The Founding of the Library
John Crerar was born on March 8, 1827, in New York City of Scottish immigrants, John Crerar and Agnes Smeallie. His father died in New York on July 23, 1827, leaving two children, an older brother, Peter Crerar (1821-1883) and the infant John Crerar. Agnes Crerar then married John Boyd, the head of the New York branch of a British iron and steel company. Crerar's early career was as a bookkeeper in his step-father's firm, but he later joined a rival firm in New York. In 1856, Crerar went to work for Morris K. Jesup, owner of a railway supply business.
Crerar came to Chicago in 1862 as Jesup's partner to inspect one of their branch offices, a large manufacturing and distributing plant for railroad supplies founded by J. McGregor Adams. So impressed with the future possibilities of Adams' business and Chicago itself Crerar purchased Jesup's interest, becoming president of the new firm Crerar, Adams & Company. During this period Chicago was becoming a major railway center and a distribution point for railroad supplies. Financial success was immediate and by 1868 Crerar was a leading businessman, financing new railways and involving himself in companies like the Chicago and Alton Railroad Company, the Chicago & Joliet Railroad, the Illinois Trust and Savings Bank, and the London, Liverpool and Globe Insurance Company. He served as director of all these organizations and president of some at one time or another. Crerar was one of the incorporators of the Pullman Palace Car Company and served on its' Board of Directors throughout his life. Crerar became one of Chicago's leading citizens, lending his influence and resources to causes he considered beneficial to the development of Chicago. Following the 1871 fire, as Director of the Chicago Relief and Aid Society, he was selected by the New York Chamber of Commerce to distribute the funds which they sent. Active in the Commercial Club which founded the Chicago Manual Training School, later to become part of the University of Chicago High School, Crerar also belonged to the Chicago Literary Club, the Chicago Historical Society, the YMCA, the American Sunday School Union, the Chicago Orphan Asylum, and the Presbyterian Hospital, holding positions of director or president in each.

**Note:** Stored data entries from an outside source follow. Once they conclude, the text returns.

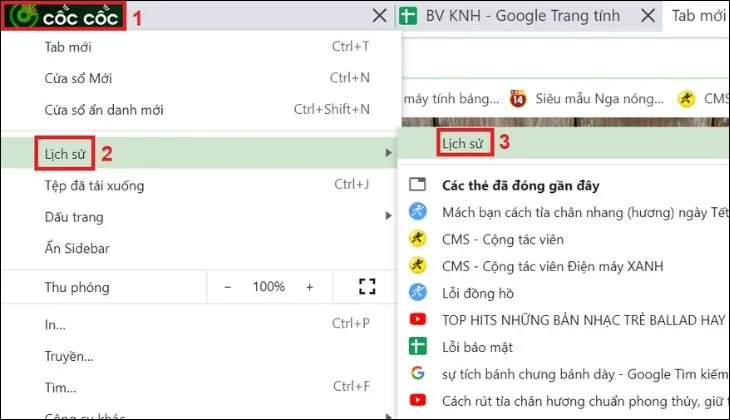Click the YouTube icon for TOP HITS entry
Viewport: 730px width, 420px height.
418,320
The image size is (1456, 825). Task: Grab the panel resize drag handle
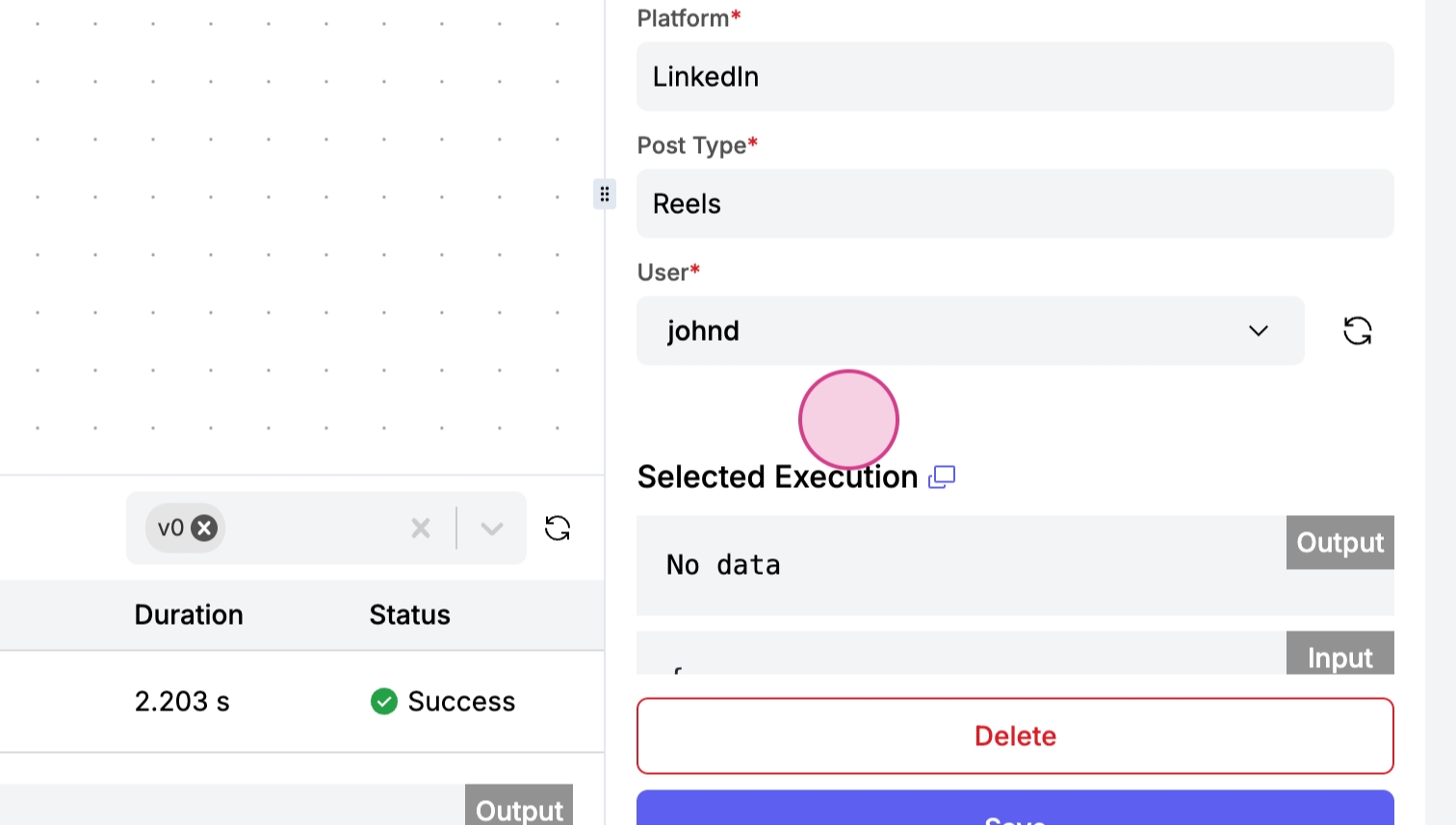tap(604, 194)
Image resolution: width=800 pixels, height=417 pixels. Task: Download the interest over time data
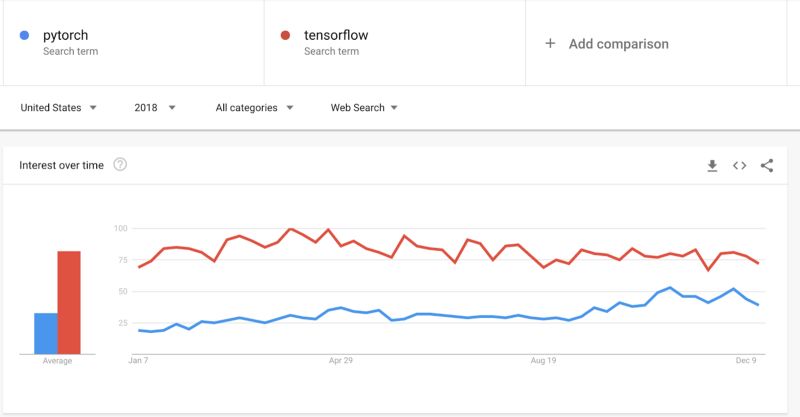point(712,166)
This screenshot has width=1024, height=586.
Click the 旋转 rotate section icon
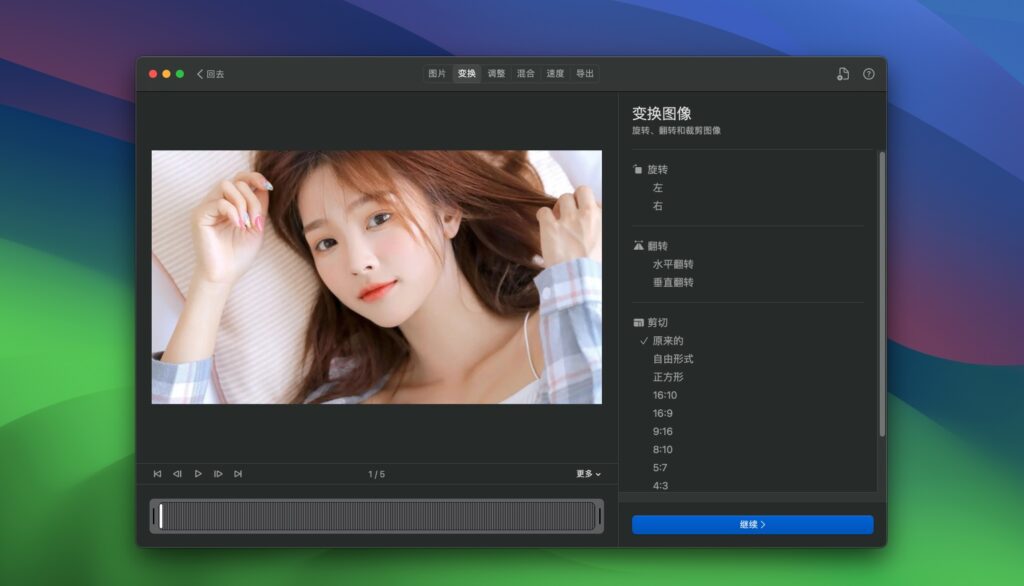pos(637,169)
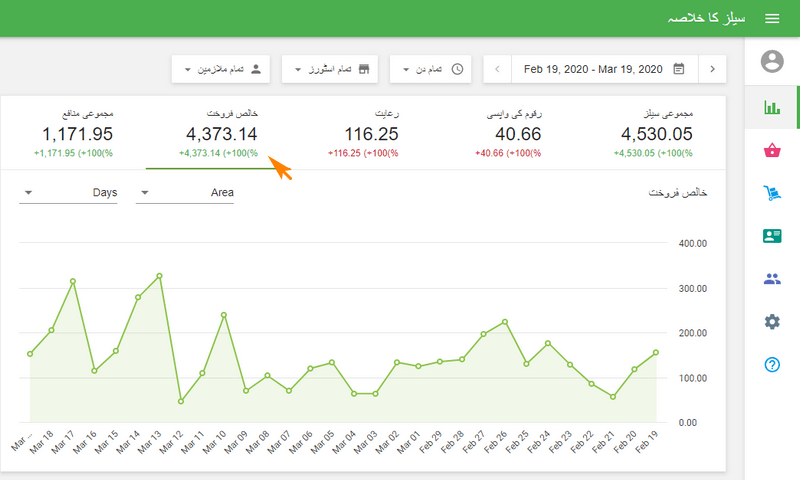
Task: Open the hamburger navigation menu
Action: 772,18
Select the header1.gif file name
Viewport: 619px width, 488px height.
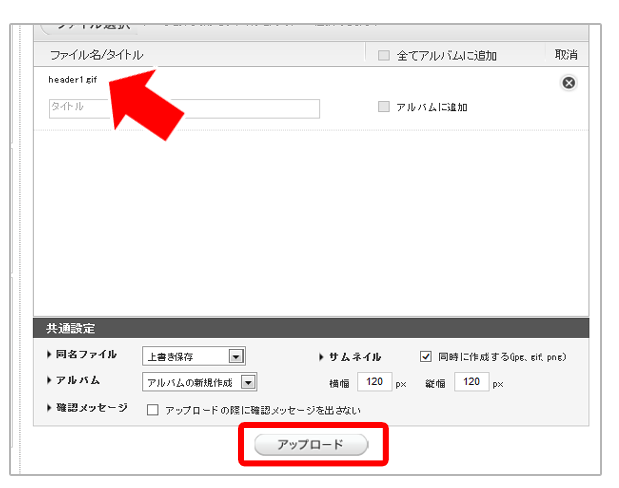tap(73, 79)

Crerar maintained a lifelong interest in books and learning and was an active member and former president of the New York Mercantile Library, and was instrumental in bringing William Makepeace Thackeray to America on his famous lecture tour of 1852.
Known for leading a quiet personal life, Crerar never married and made his residence at the Grand Pacific Hotel. He was a fervent ecclesiastic and active protagonist of orthodoxy. In 1886 while still in good health, Crerar wrote his will bequeathing large sums of money to friends, cousins on his mother's side, philanthropies, and for the erection of a statue of Abraham Lincoln. All monies left over were to be used for the founding of a free public library.
"I give, devise, and bequeath and all the rest, remainder and residue of my estate both real and personal for the erection, creation, maintenance and endowment of a Free Public Library to be called The John Crerar Library and to be located in the city of Chicago, Illinois, a preference being given to the South Division of the city inasmuch as the Newberry Library will be located in the North Division...I desire the building to be tasteful, substantial and fireproof and that a sufficient fund to be reserved over and above the cost of its construction to provide, maintain, and support a library for all time. I desire that the books and periodicals be selected with a view to create and sustain a healthy moral and Christian sentiment in the community and that all nastiness and immorality be excluded. I do not mean by this that there shall be nothing but hymn books and sermons, but I mean that dirty French novels and all skeptical trash and works of questionable moral tone shall never be found in this library. I want its atmosphere that of Christian refinement, and its aim and object the building up of character, and I rest content that the friends I have named will carry out my wishes in those particulars."
— from the will of John Crerar
John Crerar died in Chicago on October 19, 1889 and was buried in Brooklyn next to his mother. The Chicago Central Music Hall could not accommodate all who wished to attend his memorial service.
The will was disputed by relatives of the senior John Crerar, and a protracted legal battle followed. After a defeat in the Circuit Court, the disputants appealed to the Illinois Supreme Court in Ottawa, Illinois. There, on 19 June 1893, the will was sustained in all its provisions. Crerar's biographer Thomas W. Goodspeed writes of the will that "It was not made in any immediate expectation of death. It was not the hurried work of the sick bed, but the well-considered, fully matured work of a man little past middle age, in the full vigour of health, with the possibility of many years of active life still before him...it was evidently the result of long reflection and final, deliberate, purpose."
A board of directors for the library was established to guide the planning process. After gathering input from a large number of eminent industrialists, academics and librarians, and in order to complement other major Chicago libraries, namely the Newberry Library which was formed in 1887 and the Chicago Public Library which opened in 1873, the directors decided to limit the collections to the sciences. Collections in medicine, formerly handled by the Newberry Library, were added to the library's scope in 1906.